Old Nauvoo

Weary and destitute, the Mormons were forced to abandon their Missouri settlements. They crossed over the Mississippi River into Illinois where the citizens were initially hospitable. Taking his followers onto a tract of land North of Quincy, Joseph Smith laid out plans for a grand city. He named it Nauvoo or "beautiful plantation".  Nauvoo quickly become a proud city with impressive buildings, plans for a university, and a powerful militia called the Nauvoo Legion that was second only to the U.S. Army in size.

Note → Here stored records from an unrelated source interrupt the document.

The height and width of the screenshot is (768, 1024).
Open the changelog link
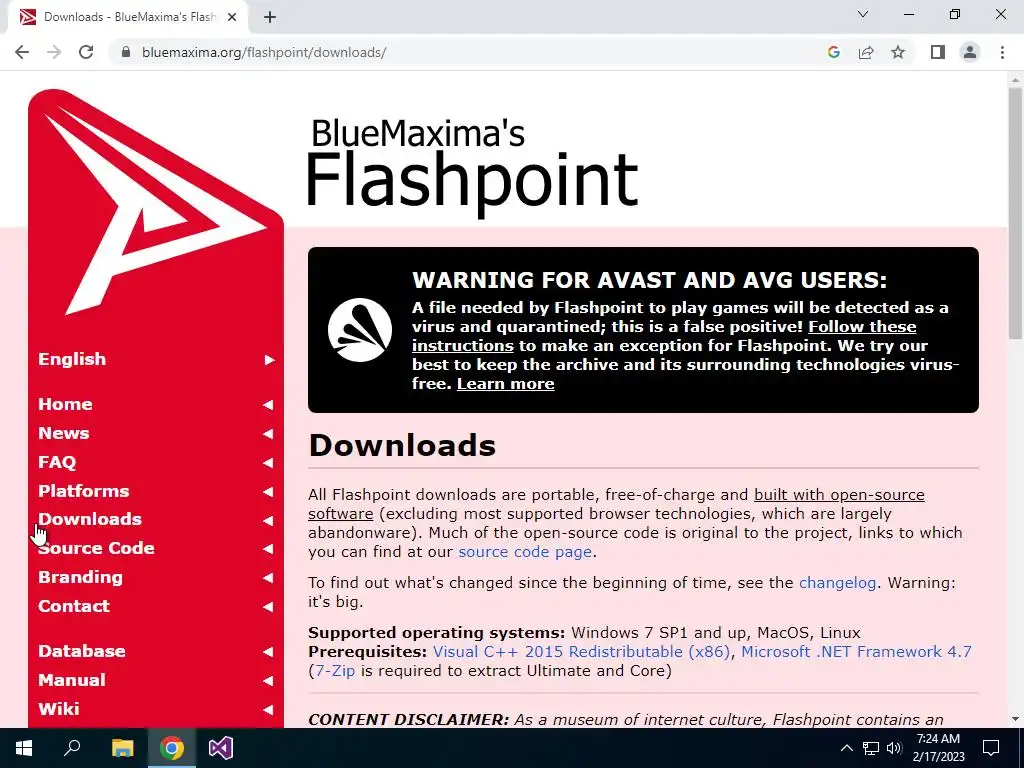837,583
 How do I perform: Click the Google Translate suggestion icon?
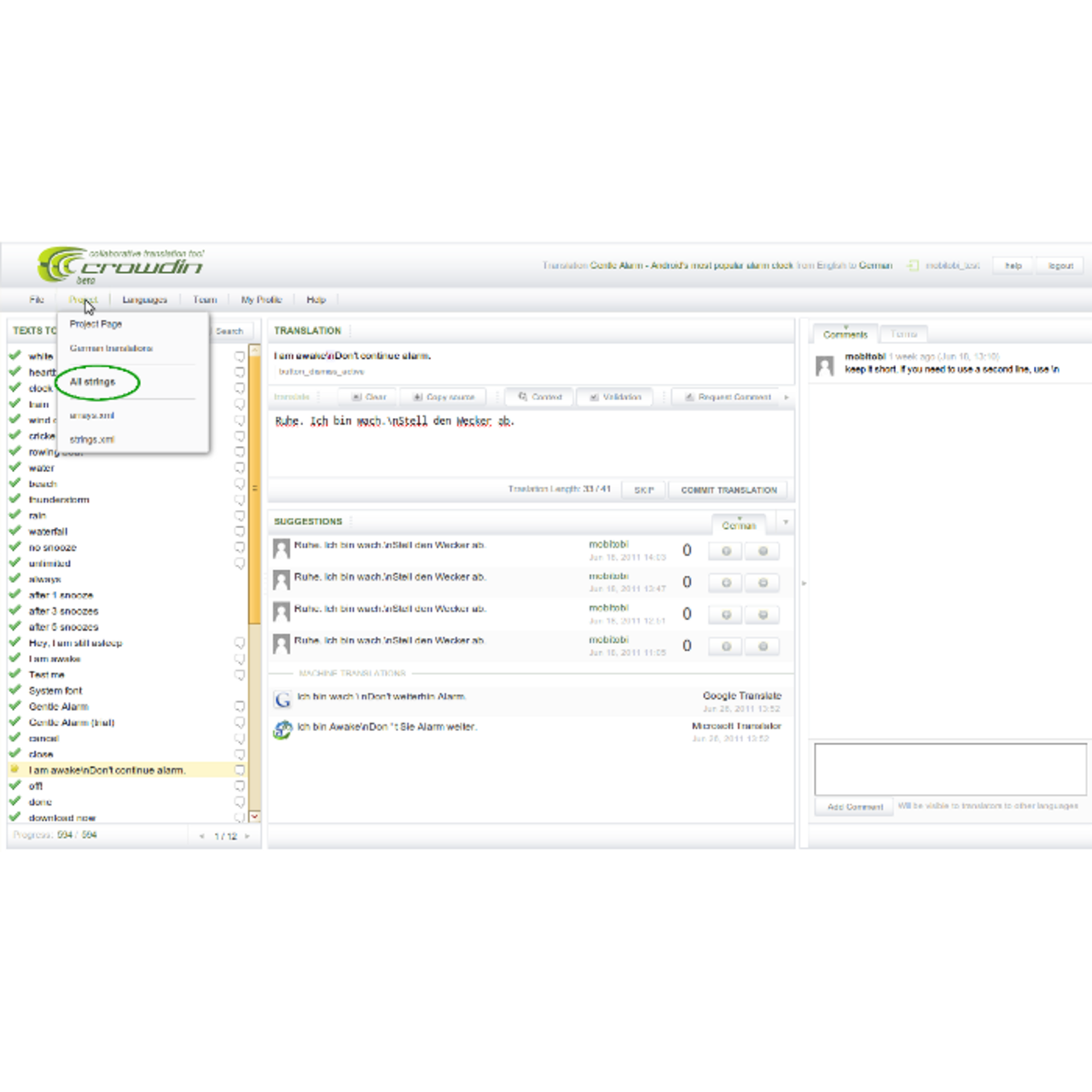(282, 700)
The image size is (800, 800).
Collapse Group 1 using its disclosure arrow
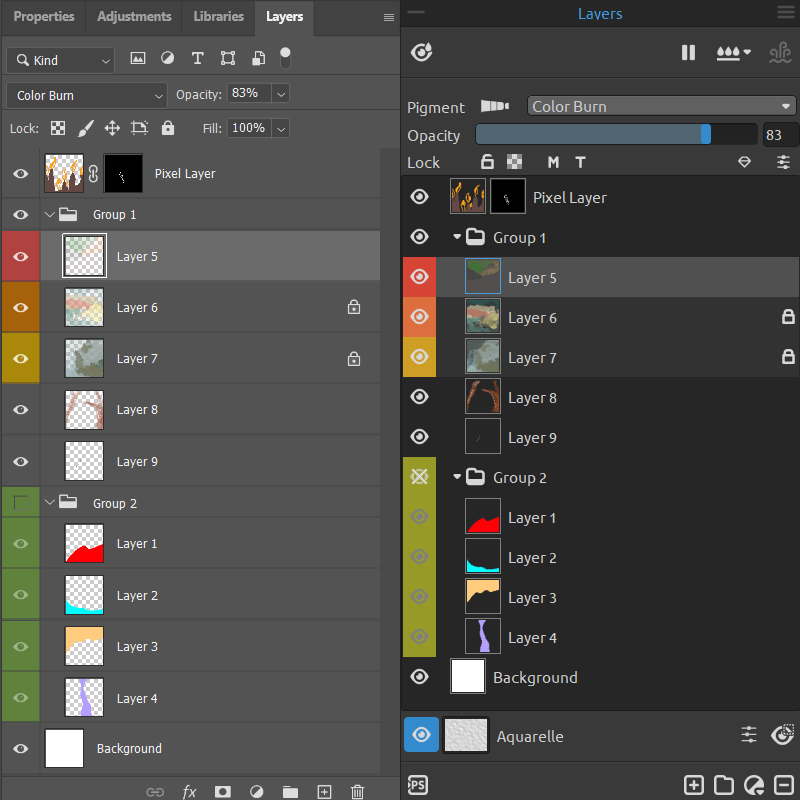point(49,214)
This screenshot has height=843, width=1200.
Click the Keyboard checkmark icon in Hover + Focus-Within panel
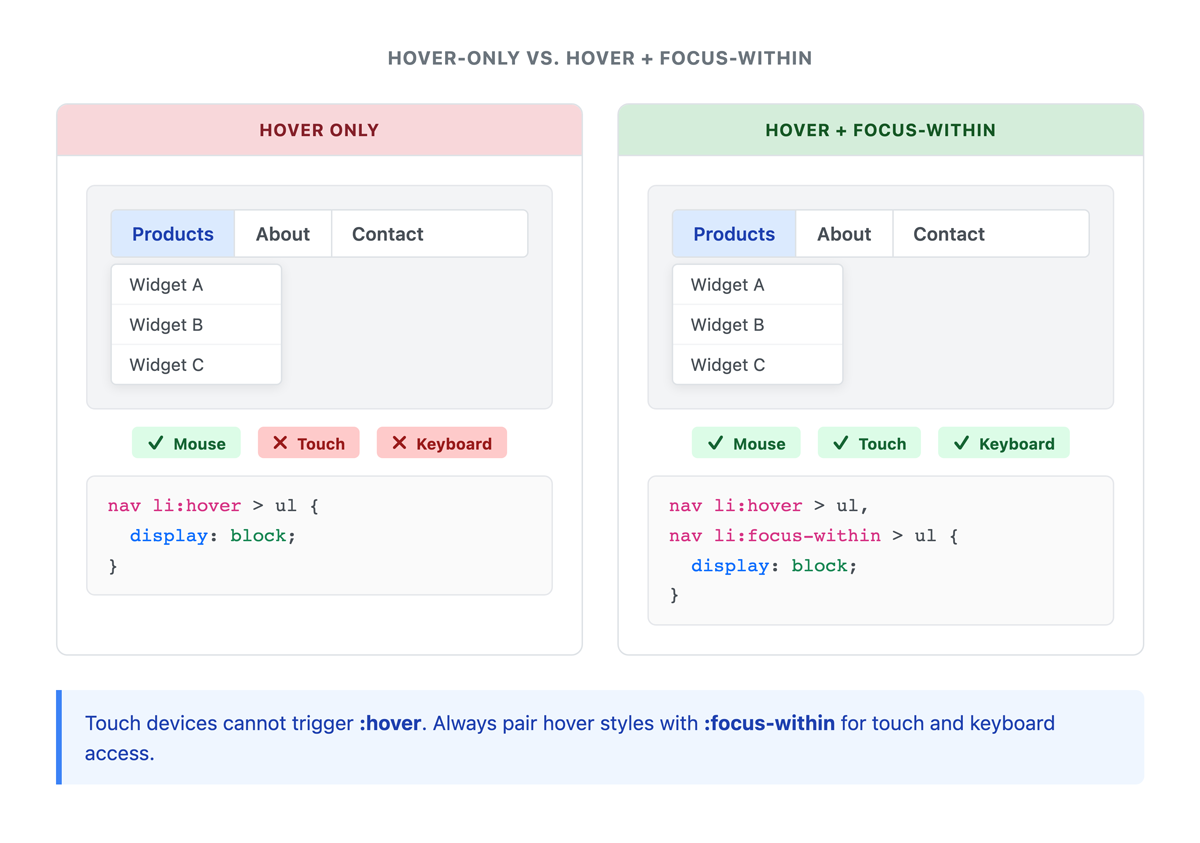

Despite its initial success, after a few years life in Nauvoo was beginning to unravel. In 1844 a newspaper was published by a group of disenchanted Mormons that called attention to the secret practice of plural marriage and listed 14 points of proposed reform. Joseph Smith and the city council were not amused and wasted little time in ordering the destruction of the paper.  Non-Mormons in the surrounding area were enraged when they heard about this breach of the Bill of Rights. The Governor of Illinois ordered Joseph Smith to come to Carthage to stand trial, but an angry mob attacked him at the Carthage Jail where he was being detained.  The tension between Mormons and non-Mormons continued to grow.  Within two years the Latter-day Saints abandoned Nauvoo to search out a new home for themselves in the mountains of the west.